Data provided:
####################
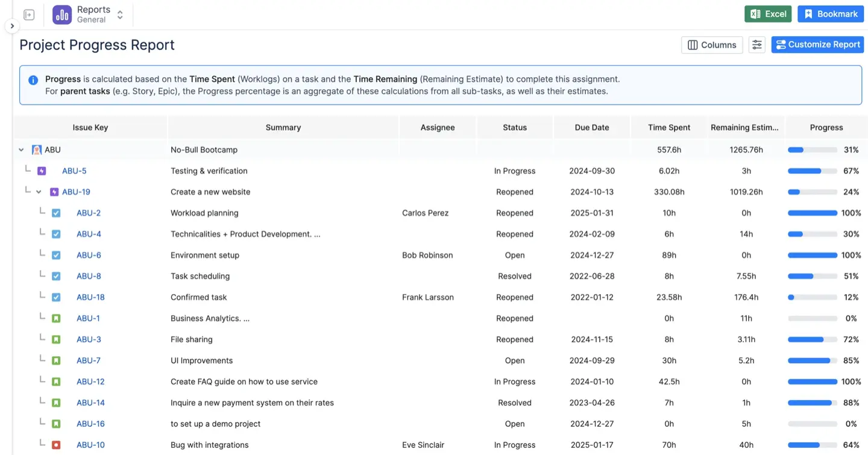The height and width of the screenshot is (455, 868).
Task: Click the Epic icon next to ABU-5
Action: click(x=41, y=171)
####################
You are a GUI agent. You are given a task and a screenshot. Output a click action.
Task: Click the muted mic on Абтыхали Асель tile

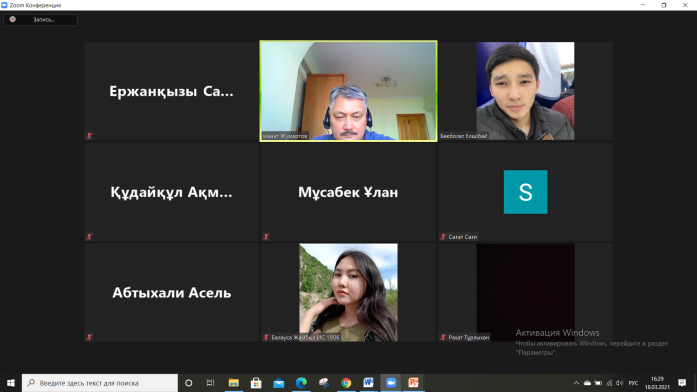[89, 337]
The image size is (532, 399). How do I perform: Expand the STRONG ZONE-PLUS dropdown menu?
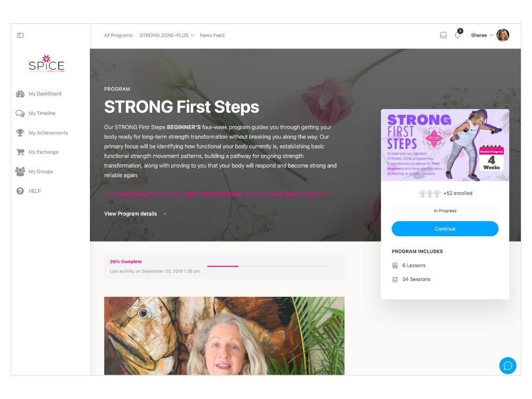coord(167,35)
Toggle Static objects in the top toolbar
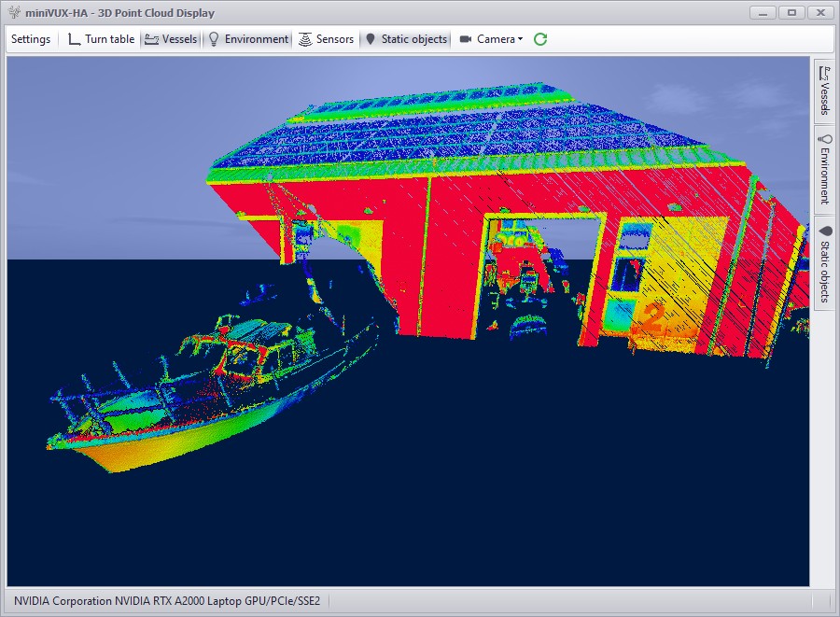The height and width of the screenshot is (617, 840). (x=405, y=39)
####################
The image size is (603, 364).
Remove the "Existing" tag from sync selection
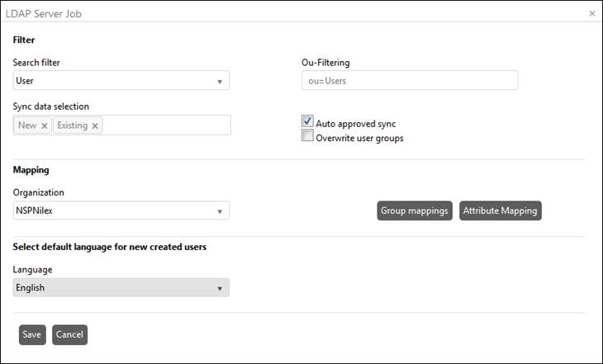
####################
Task brief: Would you retype the lines above from the one with "The image size is (603, 364)." down to the one with "from sync selection", word for word, both ends included and no other lines?

Answer below:
The image size is (603, 364).
Remove the "Existing" tag from sync selection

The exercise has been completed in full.